* Information shown
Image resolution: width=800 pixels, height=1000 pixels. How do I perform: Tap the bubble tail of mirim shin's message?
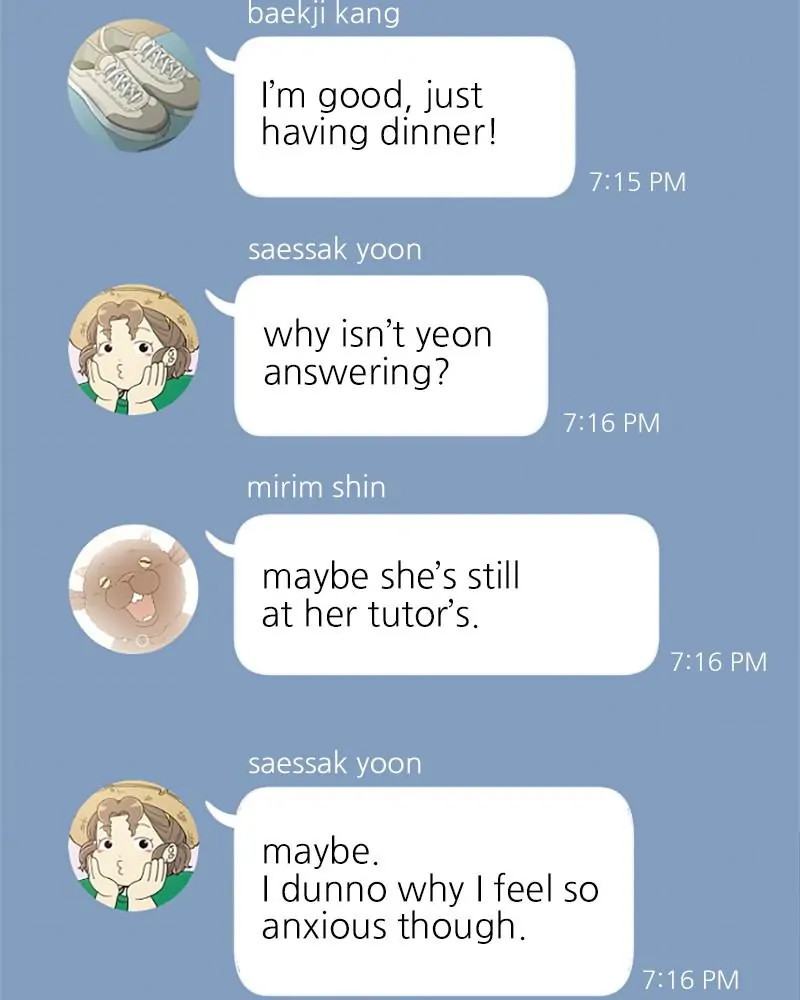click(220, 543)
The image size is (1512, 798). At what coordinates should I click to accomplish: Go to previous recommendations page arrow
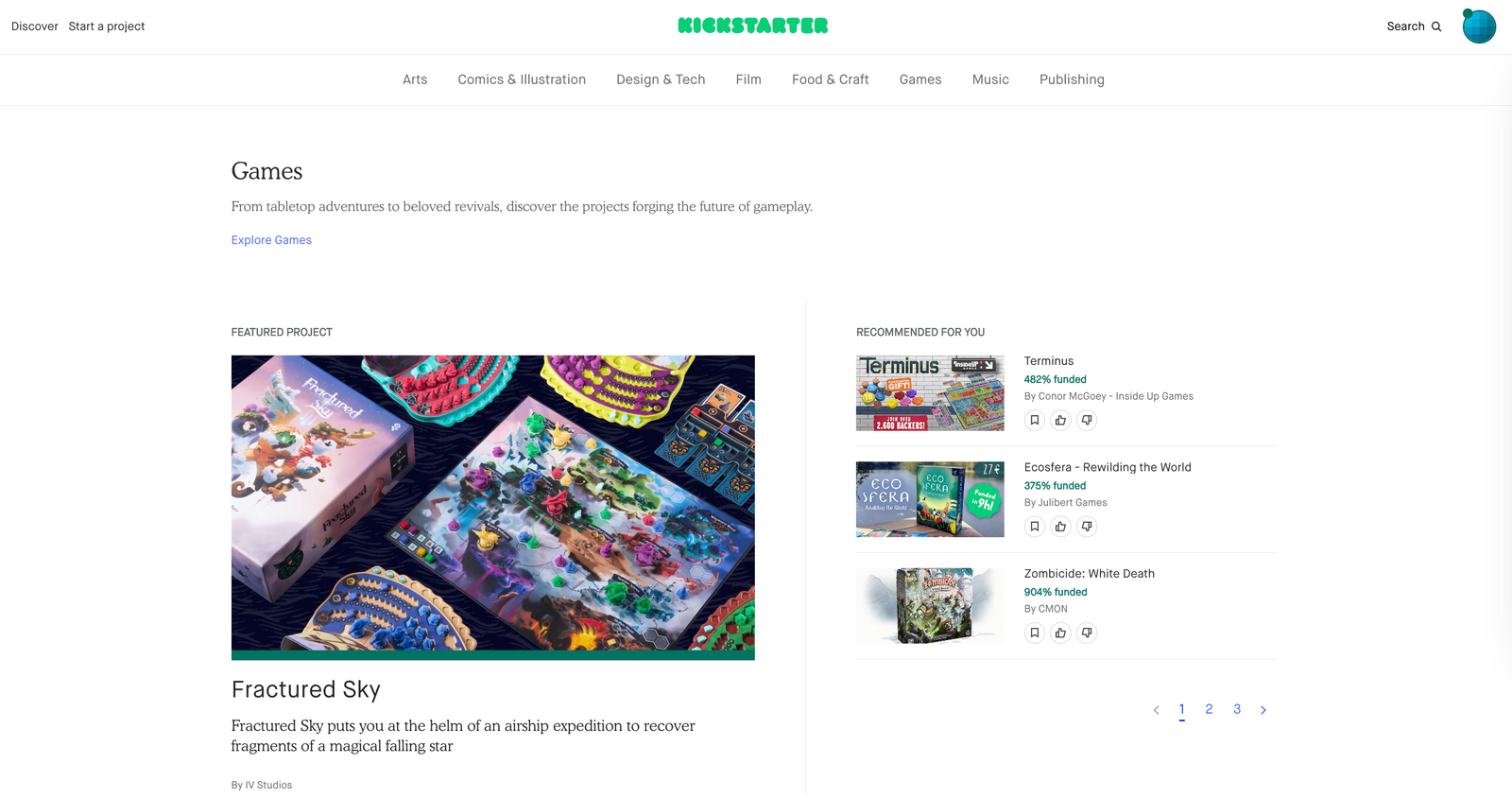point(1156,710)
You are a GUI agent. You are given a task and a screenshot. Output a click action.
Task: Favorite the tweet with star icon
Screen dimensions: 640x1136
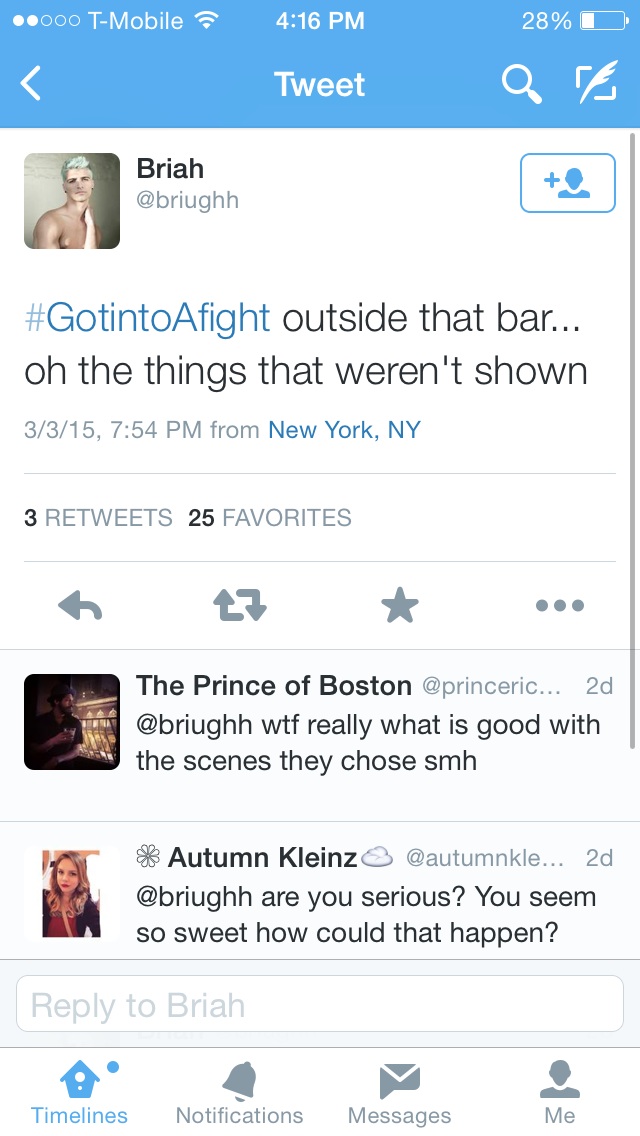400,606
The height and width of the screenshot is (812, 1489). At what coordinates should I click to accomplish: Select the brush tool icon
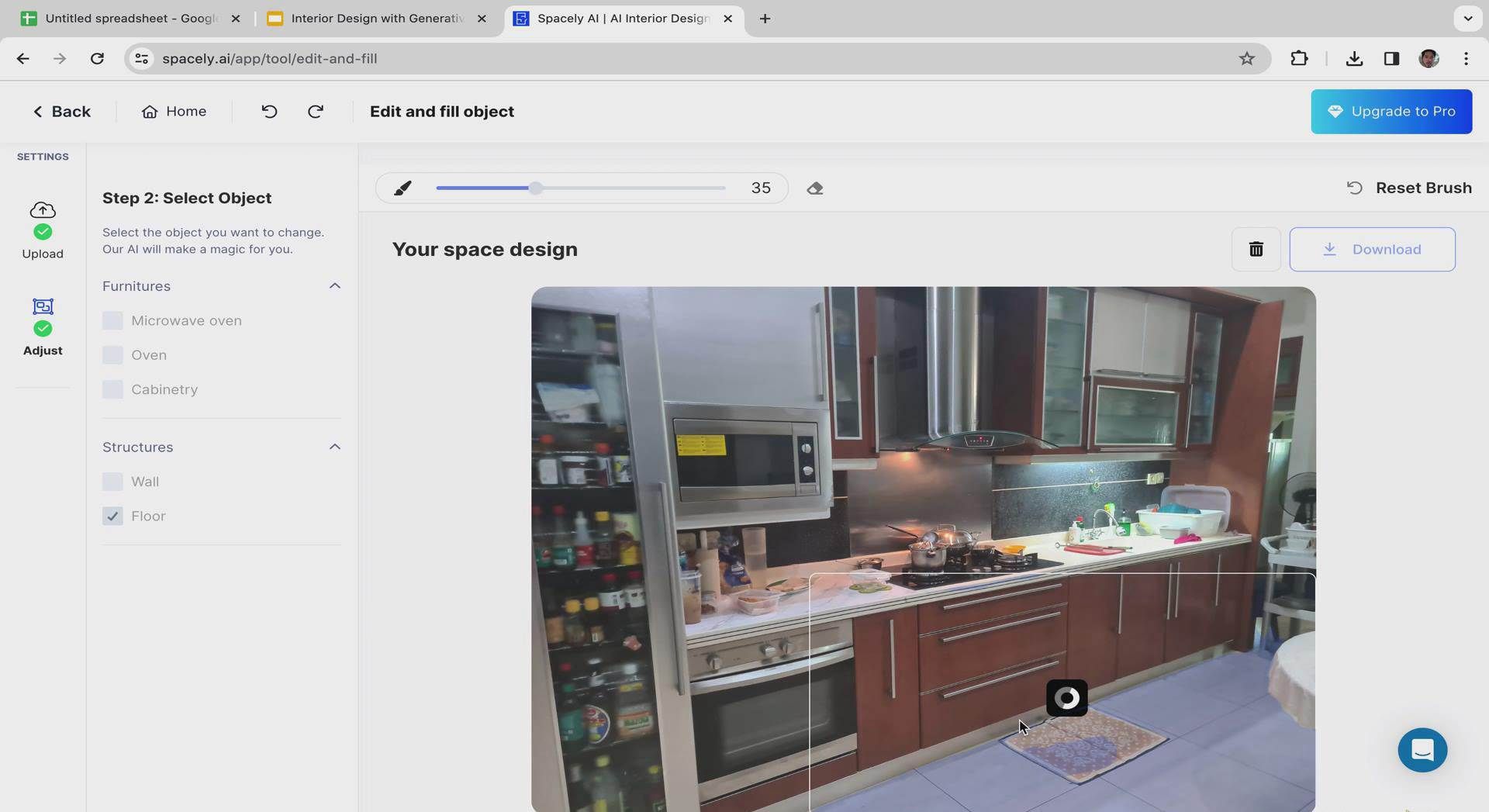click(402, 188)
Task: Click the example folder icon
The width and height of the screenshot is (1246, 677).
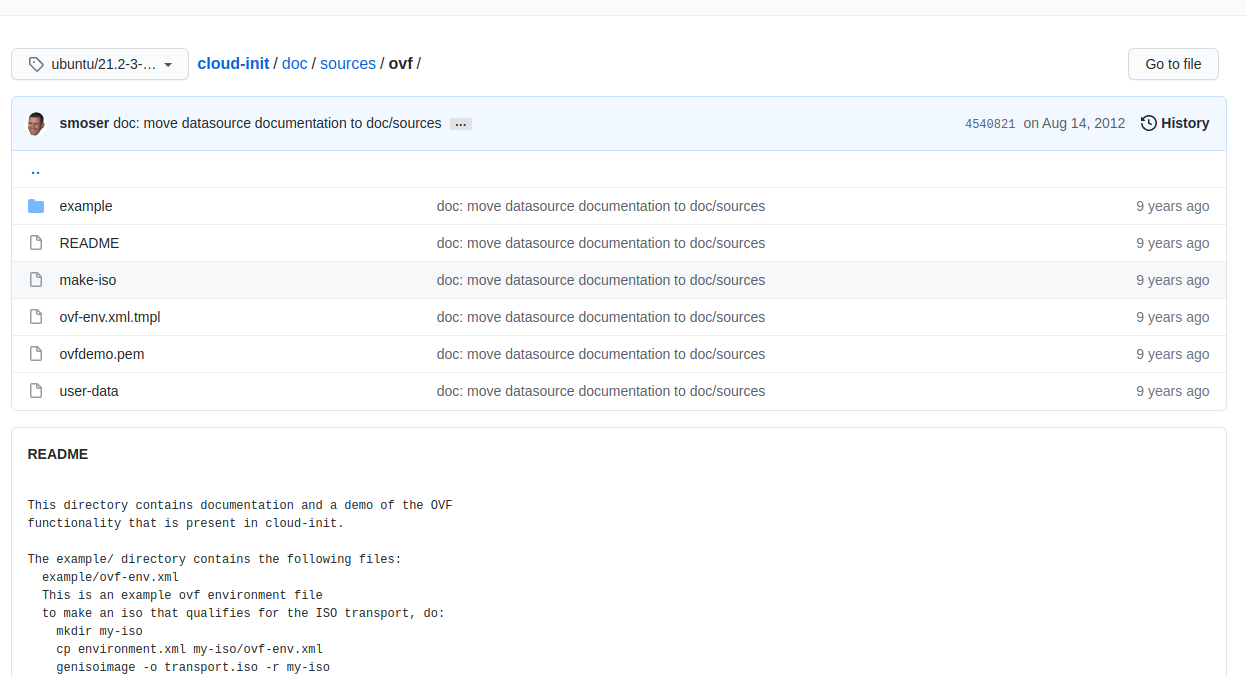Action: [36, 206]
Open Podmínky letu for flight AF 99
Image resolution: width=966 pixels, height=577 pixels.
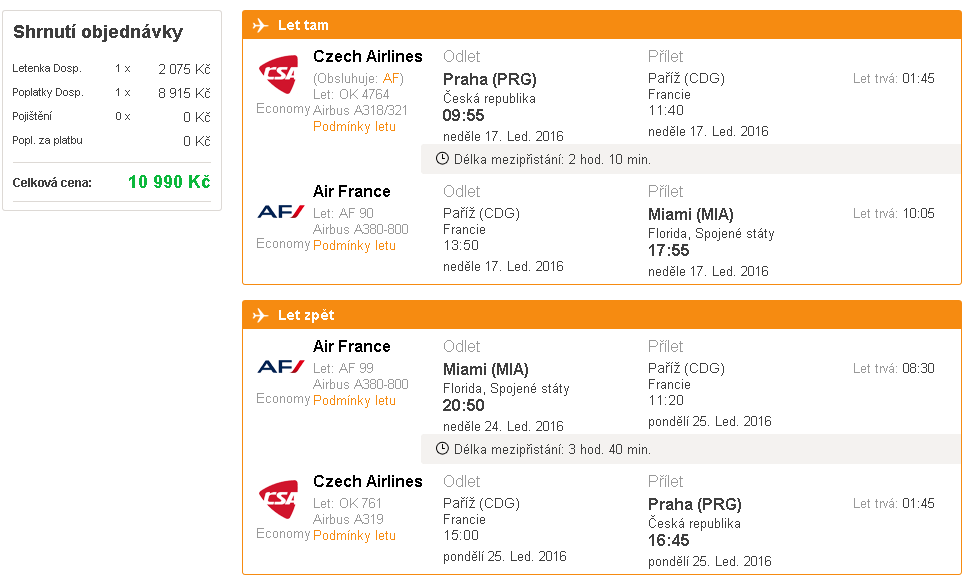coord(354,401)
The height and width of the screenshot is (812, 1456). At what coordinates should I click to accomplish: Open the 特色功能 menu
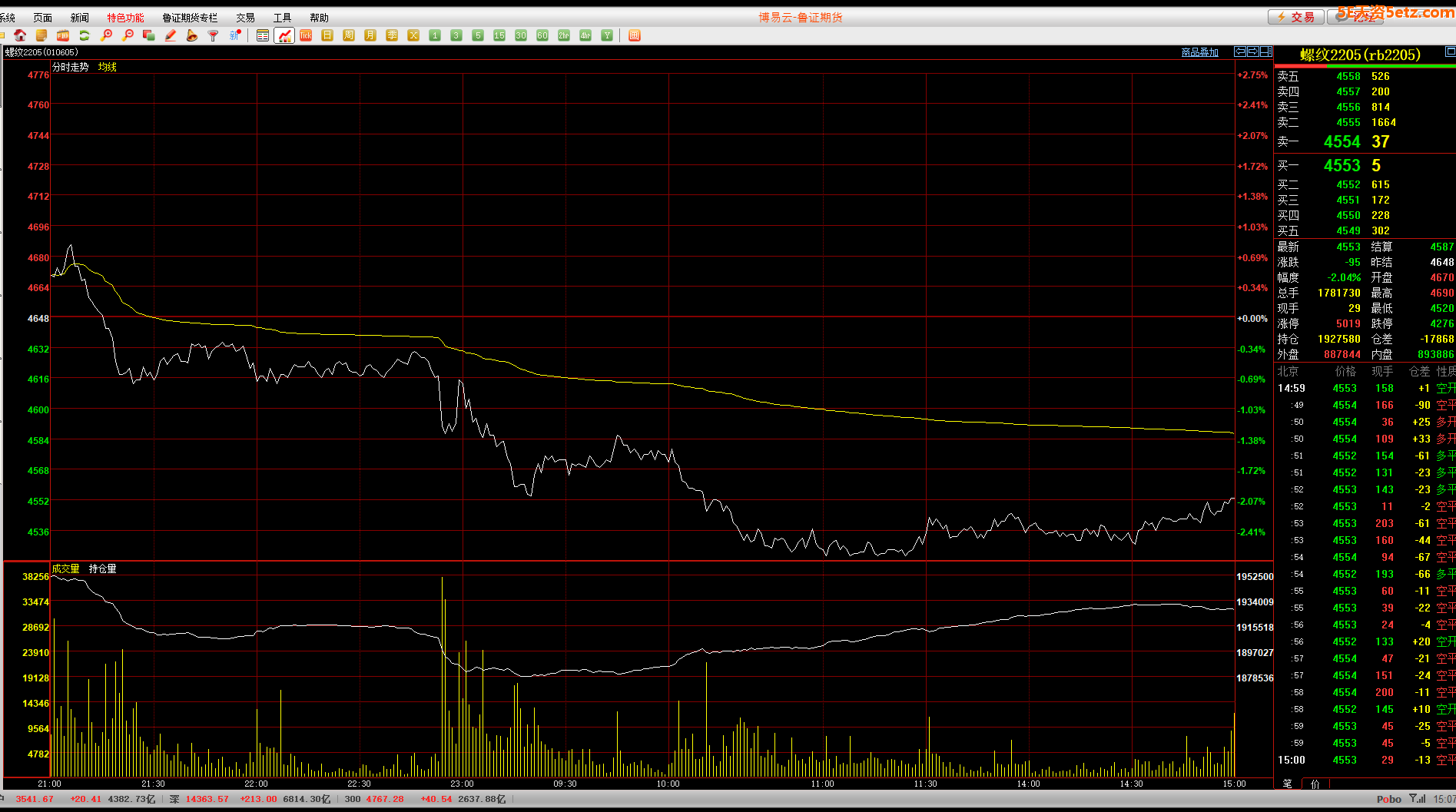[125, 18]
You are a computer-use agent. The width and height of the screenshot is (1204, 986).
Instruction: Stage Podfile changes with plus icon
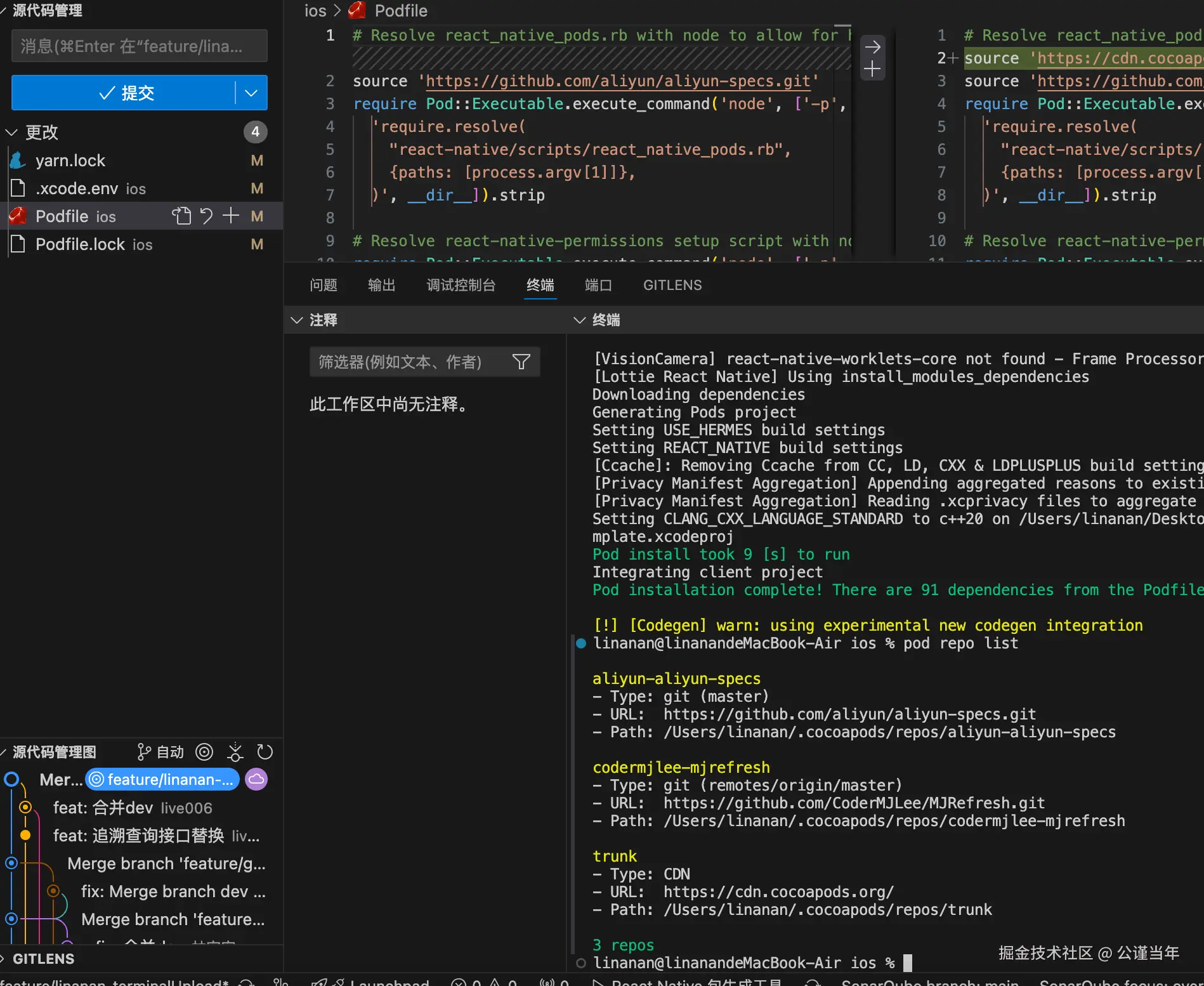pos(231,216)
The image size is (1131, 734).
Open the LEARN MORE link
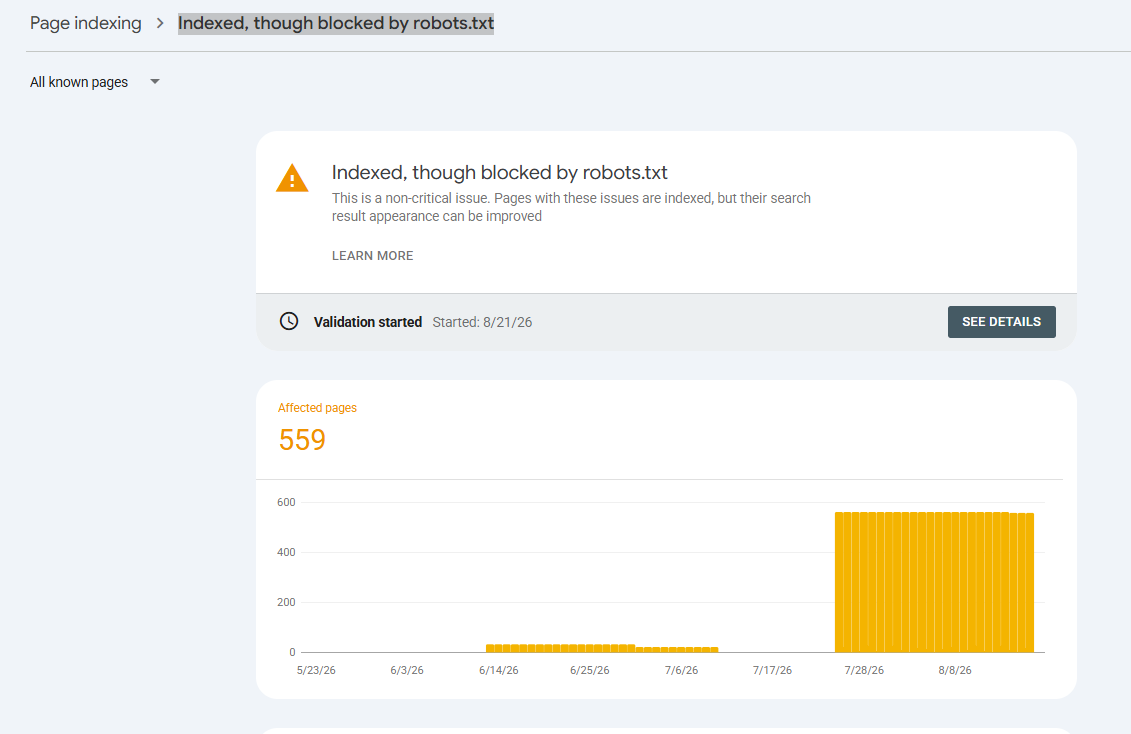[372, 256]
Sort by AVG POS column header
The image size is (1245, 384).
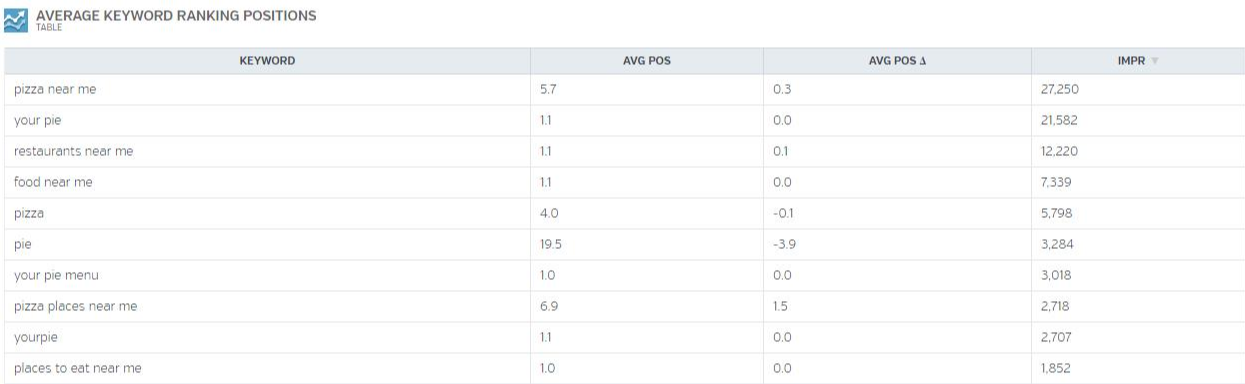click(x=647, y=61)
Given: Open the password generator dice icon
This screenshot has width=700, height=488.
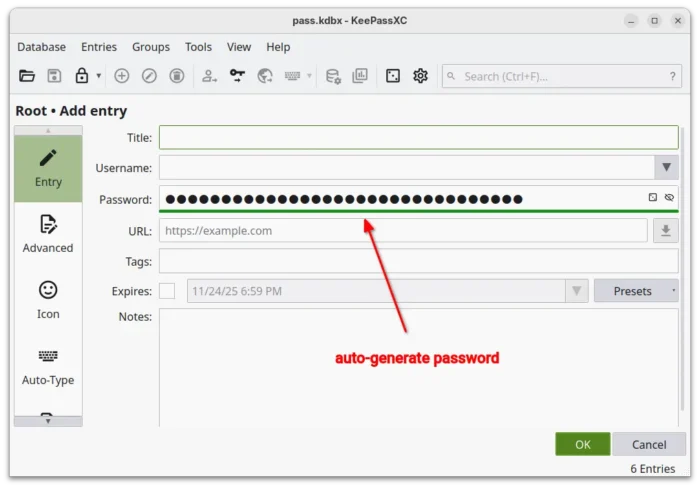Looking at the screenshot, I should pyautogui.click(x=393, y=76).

* What you have to do
Every entry above is to be copied verbatim, with the pictures removed.

* Your response
Image resolution: width=800 pixels, height=1000 pixels. How do I perform: Tap the bubble tail of mirim shin's message?
click(220, 543)
The image size is (1512, 798). At what coordinates should I click to accomplish: Go to previous recommendations page arrow
point(1156,710)
You are a GUI agent. You are given a task and a screenshot. Output a click action.
Task: Favorite the tweet with star icon
Screen dimensions: 640x1136
400,606
The height and width of the screenshot is (812, 1489). At what coordinates should I click to accomplish: Select the brush tool icon
click(402, 188)
Task: Click the example folder icon
The width and height of the screenshot is (1246, 677).
Action: [36, 206]
Open Podmínky letu for flight AF 99
Image resolution: width=966 pixels, height=577 pixels.
coord(354,401)
The height and width of the screenshot is (812, 1456). At what coordinates should I click to accomplish: Open the 特色功能 menu
[125, 18]
You are a computer-use agent. The width and height of the screenshot is (1204, 986).
Instruction: Stage Podfile changes with plus icon
pos(231,216)
The image size is (1131, 734).
Open the LEARN MORE link
[372, 256]
Sort by AVG POS column header
The image size is (1245, 384).
click(x=647, y=61)
Given: Open the password generator dice icon
This screenshot has width=700, height=488.
Looking at the screenshot, I should pyautogui.click(x=393, y=76).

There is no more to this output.